2.1. Phosphorylation of Starch

2.1.1. Phosphorylation with Na2HPO4

Modification with Na2HPO4 was conducted according to the method described by Prasanthi and Rama Rao [13] with slight modifications. Briefly, starch (100 g) and Na2HPO4 (30 g) were suspended in 200 mL of demineralised water with stirring at a magnetic stirrer for 30 min. The suspension was then centrifuged at 3000 rpm for 5 min (IEC Centra MP4R, International Equipment Company, Needham Heights, MA, USA), water was discarded, starch was washed three times with water (with centrifuging), and air-dried.
For thermally treated phosphorylated starch, after the first centrifuging starch was air-dried overnight and thermally treated at 130 °C/2 h. Starch was then suspended in 250 mL of water, centrifuged, and washed three times with water. The obtained starch was dried at ambient temperature.

2.1.2. Phosphorylation with Na5P3O10

Phosphorylation with Na5P3O10 was done according to Lim and Seib [14] with and without thermal treatment at 130 °C. Briefly, 2.5 g of Na5P3O10 and 2.5 g of Na2SO4 was dissolved in 200 mL demineralized water. An amount of 100 g of starch was suspended in the solution by stirring at a magnetic stirrer for 20 min. pH of the suspension was set to 10.0 by drop-wise adding of NaOH (0.45 M) and the suspension was stirred for another hour. The suspension was centrifuged at 3000 rpm for 5 min (IEC Centra MP4R, International Equipment Company, Needham Heights, MA, USA), water was discarded and starch was washed three times with water, and air-dried.
For thermally treated phosphorylated starch, after centrifuging, starch was roasted in the oven at 130 °C/2 h, washed three times with water, and air-dried.

2.2. HVED Treatment of Starch

HVED device used in this research was custom-made by Ingeniare CPTS1, Osijek, Croatia and is described in more detail in Barišić et al. [15]. An amount of 200 g of starch was suspended in 200 mL of demineralized water and treated for 30 min with HVED (30 kV, 70 Hz) discharge from steel needle (diameter 2.5 mm) to plate electrode (diameter 45 mm), with 2 cm apart. During the whole time of the treatment, the suspension was stirred on a magnetic stirrer. After the HVED treatment, starch was centrifuged and air-dried until the desired moisture was reached or air-dried overnight, following by drying at 130 °C until the desired moisture.

2.3. Combination of HVED Treatment with Phosphorylation

Combined treatments were conducted by the HVED treatment for 10 or 30 min prior to the phosphorylation and vice-versa.
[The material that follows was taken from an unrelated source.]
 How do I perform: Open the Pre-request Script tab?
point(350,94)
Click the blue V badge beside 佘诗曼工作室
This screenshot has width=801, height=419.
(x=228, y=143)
For combined treatment, drying at 130 °C was omitted in order to explore if HVED may be used as a substituent for thermal reaction.

2.4. Determination of Phosphorus Content

The sample was prepared as described in PN-EN ISO 3946: 2000 and phosphorus was determined by ICP-OES.
In brief, the samples were digested "wet" in a closed microwave system with 5 cm3 of concentrated nitric acid (V) p.a. and 1 cm3 of concentrated hydrogen peroxide p.a., then the samples were mineralized in the microwave MARS 5 (CEM, Mathews, MC, USA) sample preparation system. The minerals were quantitatively transferred to 10 cm3 measuring vessels with redistilled water. An appropriate amount was taken for the determination of phosphorus.
Phosphorus was determined by induced plasma atomic emission spectrometry—ICP-OES using the ICP-AES iCAP 7400 atomic emission spectrometer (Thermo Scientific, Waltham, MA, USA). The results were confirmed using the certified reference material NCS ZC 73012 - Cabbage, and the measurement uncertainty was estimated at 5%.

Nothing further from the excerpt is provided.